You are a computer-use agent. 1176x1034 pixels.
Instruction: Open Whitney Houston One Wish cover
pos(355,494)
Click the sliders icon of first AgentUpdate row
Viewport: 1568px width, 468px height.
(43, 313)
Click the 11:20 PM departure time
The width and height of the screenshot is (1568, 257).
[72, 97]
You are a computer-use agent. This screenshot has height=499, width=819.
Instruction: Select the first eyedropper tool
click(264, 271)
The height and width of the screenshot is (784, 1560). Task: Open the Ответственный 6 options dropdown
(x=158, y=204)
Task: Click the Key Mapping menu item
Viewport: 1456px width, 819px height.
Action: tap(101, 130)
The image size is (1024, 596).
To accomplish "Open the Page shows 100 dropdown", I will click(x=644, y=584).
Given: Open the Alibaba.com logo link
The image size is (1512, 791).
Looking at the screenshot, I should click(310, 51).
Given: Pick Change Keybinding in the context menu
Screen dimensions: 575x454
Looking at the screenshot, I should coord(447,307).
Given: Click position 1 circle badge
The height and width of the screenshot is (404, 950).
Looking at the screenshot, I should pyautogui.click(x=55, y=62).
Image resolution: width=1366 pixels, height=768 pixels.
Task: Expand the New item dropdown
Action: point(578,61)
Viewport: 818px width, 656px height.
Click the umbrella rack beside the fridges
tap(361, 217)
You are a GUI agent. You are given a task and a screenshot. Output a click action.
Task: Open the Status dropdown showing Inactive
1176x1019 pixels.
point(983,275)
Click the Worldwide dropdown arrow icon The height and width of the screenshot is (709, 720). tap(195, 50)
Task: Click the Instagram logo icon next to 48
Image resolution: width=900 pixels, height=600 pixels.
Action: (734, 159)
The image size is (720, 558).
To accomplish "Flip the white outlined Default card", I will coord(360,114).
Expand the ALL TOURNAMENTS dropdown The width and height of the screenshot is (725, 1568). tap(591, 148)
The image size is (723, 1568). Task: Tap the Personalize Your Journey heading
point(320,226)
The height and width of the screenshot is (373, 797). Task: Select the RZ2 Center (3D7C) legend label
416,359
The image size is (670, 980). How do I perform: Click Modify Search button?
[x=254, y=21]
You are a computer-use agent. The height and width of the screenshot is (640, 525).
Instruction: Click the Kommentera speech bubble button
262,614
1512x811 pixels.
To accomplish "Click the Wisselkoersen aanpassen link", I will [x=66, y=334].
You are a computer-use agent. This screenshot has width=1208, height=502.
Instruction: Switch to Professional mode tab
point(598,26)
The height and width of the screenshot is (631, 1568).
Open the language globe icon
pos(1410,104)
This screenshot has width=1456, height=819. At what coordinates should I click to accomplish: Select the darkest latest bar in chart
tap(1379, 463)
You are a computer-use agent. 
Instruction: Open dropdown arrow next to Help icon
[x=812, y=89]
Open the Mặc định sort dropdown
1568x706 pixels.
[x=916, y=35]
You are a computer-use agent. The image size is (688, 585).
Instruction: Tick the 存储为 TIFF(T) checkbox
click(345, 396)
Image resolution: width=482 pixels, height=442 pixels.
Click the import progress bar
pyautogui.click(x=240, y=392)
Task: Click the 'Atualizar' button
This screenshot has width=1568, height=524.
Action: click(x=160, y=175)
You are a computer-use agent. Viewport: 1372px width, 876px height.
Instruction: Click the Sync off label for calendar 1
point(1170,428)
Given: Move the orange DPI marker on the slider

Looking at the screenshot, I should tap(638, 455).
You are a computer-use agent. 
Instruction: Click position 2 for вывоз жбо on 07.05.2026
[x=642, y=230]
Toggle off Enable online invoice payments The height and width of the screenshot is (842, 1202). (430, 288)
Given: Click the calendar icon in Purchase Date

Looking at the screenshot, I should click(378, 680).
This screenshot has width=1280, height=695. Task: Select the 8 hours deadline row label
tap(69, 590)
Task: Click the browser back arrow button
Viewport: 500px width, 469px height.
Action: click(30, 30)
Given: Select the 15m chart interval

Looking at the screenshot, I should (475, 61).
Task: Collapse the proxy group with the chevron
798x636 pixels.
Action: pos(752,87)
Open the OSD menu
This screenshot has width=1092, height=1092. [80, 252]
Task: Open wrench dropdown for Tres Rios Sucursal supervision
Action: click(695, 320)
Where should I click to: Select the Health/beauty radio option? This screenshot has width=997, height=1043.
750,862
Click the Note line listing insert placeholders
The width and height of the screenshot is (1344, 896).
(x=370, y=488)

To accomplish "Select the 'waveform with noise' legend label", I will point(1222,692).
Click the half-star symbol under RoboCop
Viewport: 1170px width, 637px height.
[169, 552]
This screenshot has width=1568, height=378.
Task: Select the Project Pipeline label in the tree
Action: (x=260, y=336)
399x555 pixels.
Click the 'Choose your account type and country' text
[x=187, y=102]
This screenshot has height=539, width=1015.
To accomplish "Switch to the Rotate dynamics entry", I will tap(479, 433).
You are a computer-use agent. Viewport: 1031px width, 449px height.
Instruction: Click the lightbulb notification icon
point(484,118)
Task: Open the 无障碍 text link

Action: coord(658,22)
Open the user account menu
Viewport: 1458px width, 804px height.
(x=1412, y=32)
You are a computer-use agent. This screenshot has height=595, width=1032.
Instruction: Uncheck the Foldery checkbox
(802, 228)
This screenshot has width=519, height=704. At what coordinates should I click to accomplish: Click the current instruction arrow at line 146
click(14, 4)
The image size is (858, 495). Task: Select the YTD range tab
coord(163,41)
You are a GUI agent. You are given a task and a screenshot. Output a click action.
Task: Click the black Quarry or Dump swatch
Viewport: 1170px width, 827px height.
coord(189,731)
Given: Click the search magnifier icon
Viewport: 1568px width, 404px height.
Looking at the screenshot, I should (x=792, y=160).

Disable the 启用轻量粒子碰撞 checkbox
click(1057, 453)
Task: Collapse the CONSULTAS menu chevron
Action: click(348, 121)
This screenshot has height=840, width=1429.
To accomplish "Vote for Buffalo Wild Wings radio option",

======

### About this exercise
What is needed is a word-for-word copy of all the entries.

### Output below
You are a computer-use agent. 1176x1034 pixels.
Instruction: Open Whitney Houston One Wish cover
pos(355,494)
Click the sliders icon of first AgentUpdate row
Viewport: 1568px width, 468px height.
(43, 313)
Click the 11:20 PM departure time
The width and height of the screenshot is (1568, 257).
[72, 97]
You are a computer-use agent. This screenshot has height=499, width=819.
Instruction: Select the first eyedropper tool
click(264, 271)
The height and width of the screenshot is (784, 1560). Task: Open the Ответственный 6 options dropdown
(x=158, y=204)
Task: Click the Key Mapping menu item
Viewport: 1456px width, 819px height.
Action: tap(101, 130)
The image size is (1024, 596).
To accomplish "Open the Page shows 100 dropdown", I will click(x=644, y=584).
Given: Open the Alibaba.com logo link
The image size is (1512, 791).
Looking at the screenshot, I should click(310, 51).
Given: Pick Change Keybinding in the context menu
Screen dimensions: 575x454
Looking at the screenshot, I should coord(447,307).
Given: Click position 1 circle badge
The height and width of the screenshot is (404, 950).
Looking at the screenshot, I should pyautogui.click(x=55, y=62).
Image resolution: width=1366 pixels, height=768 pixels.
Task: Expand the New item dropdown
Action: point(578,61)
Viewport: 818px width, 656px height.
Click the umbrella rack beside the fridges
tap(361, 217)
You are a GUI agent. You are given a task and a screenshot. Output a click action.
Task: Open the Status dropdown showing Inactive
1176x1019 pixels.
point(983,275)
Click the Worldwide dropdown arrow icon The height and width of the screenshot is (709, 720). tap(195, 50)
Task: Click the Instagram logo icon next to 48
Image resolution: width=900 pixels, height=600 pixels.
Action: (734, 159)
The image size is (720, 558).
To accomplish "Flip the white outlined Default card", I will coord(360,114).
Expand the ALL TOURNAMENTS dropdown The width and height of the screenshot is (725, 1568). tap(591, 148)
The image size is (723, 1568). Task: Tap the Personalize Your Journey heading
point(320,226)
The height and width of the screenshot is (373, 797). Task: Select the RZ2 Center (3D7C) legend label
416,359
The image size is (670, 980). How do I perform: Click Modify Search button?
[x=254, y=21]
You are a computer-use agent. The height and width of the screenshot is (640, 525).
Instruction: Click the Kommentera speech bubble button
262,614
1512x811 pixels.
To accomplish "Click the Wisselkoersen aanpassen link", I will [x=66, y=334].
You are a computer-use agent. This screenshot has width=1208, height=502.
Instruction: Switch to Professional mode tab
point(598,26)
The height and width of the screenshot is (631, 1568).
Open the language globe icon
pos(1410,104)
This screenshot has width=1456, height=819. At what coordinates should I click to accomplish: Select the darkest latest bar in chart
tap(1379, 463)
You are a computer-use agent. 
Instruction: Open dropdown arrow next to Help icon
[x=812, y=89]
Open the Mặc định sort dropdown
1568x706 pixels.
[x=916, y=35]
You are a computer-use agent. The image size is (688, 585).
Instruction: Tick the 存储为 TIFF(T) checkbox
click(345, 396)
Image resolution: width=482 pixels, height=442 pixels.
Click the import progress bar
pyautogui.click(x=240, y=392)
Task: Click the 'Atualizar' button
This screenshot has width=1568, height=524.
Action: click(x=160, y=175)
You are a computer-use agent. Viewport: 1372px width, 876px height.
Instruction: Click the Sync off label for calendar 1
point(1170,428)
Given: Move the orange DPI marker on the slider

Looking at the screenshot, I should tap(638, 455).
You are a computer-use agent. 
Instruction: Click position 2 for вывоз жбо on 07.05.2026
[x=642, y=230]
Toggle off Enable online invoice payments The height and width of the screenshot is (842, 1202). (430, 288)
Given: Click the calendar icon in Purchase Date

Looking at the screenshot, I should click(378, 680).
This screenshot has width=1280, height=695. Task: Select the 8 hours deadline row label
tap(69, 590)
Task: Click the browser back arrow button
Viewport: 500px width, 469px height.
Action: click(30, 30)
Given: Select the 15m chart interval

Looking at the screenshot, I should (475, 61).
Task: Collapse the proxy group with the chevron
798x636 pixels.
Action: pos(752,87)
Open the OSD menu
This screenshot has width=1092, height=1092. [80, 252]
Task: Open wrench dropdown for Tres Rios Sucursal supervision
Action: click(695, 320)
Where should I click to: Select the Health/beauty radio option? This screenshot has width=997, height=1043.
750,862
Click the Note line listing insert placeholders
The width and height of the screenshot is (1344, 896).
(x=370, y=488)

To accomplish "Select the 'waveform with noise' legend label", I will point(1222,692).
Click the half-star symbol under RoboCop
Viewport: 1170px width, 637px height.
[169, 552]
This screenshot has width=1568, height=378.
Task: Select the Project Pipeline label in the tree
Action: (x=260, y=336)
399x555 pixels.
Click the 'Choose your account type and country' text
[x=187, y=102]
This screenshot has height=539, width=1015.
To accomplish "Switch to the Rotate dynamics entry", I will tap(479, 433).
You are a computer-use agent. Viewport: 1031px width, 449px height.
Instruction: Click the lightbulb notification icon
point(484,118)
Task: Open the 无障碍 text link

Action: coord(658,22)
Open the user account menu
Viewport: 1458px width, 804px height.
(x=1412, y=32)
You are a computer-use agent. This screenshot has height=595, width=1032.
Instruction: Uncheck the Foldery checkbox
(802, 228)
This screenshot has width=519, height=704. At what coordinates should I click to accomplish: Click the current instruction arrow at line 146
click(14, 4)
The image size is (858, 495). Task: Select the YTD range tab
coord(163,41)
You are a GUI agent. You are given a task and a screenshot. Output a click action.
Task: Click the black Quarry or Dump swatch
Viewport: 1170px width, 827px height.
coord(189,731)
Given: Click the search magnifier icon
Viewport: 1568px width, 404px height.
Looking at the screenshot, I should (x=792, y=160).

Disable the 启用轻量粒子碰撞 checkbox
click(1057, 453)
Task: Collapse the CONSULTAS menu chevron
Action: click(348, 121)
This screenshot has height=840, width=1429.
To accomplish "Vote for Buffalo Wild Wings radio option",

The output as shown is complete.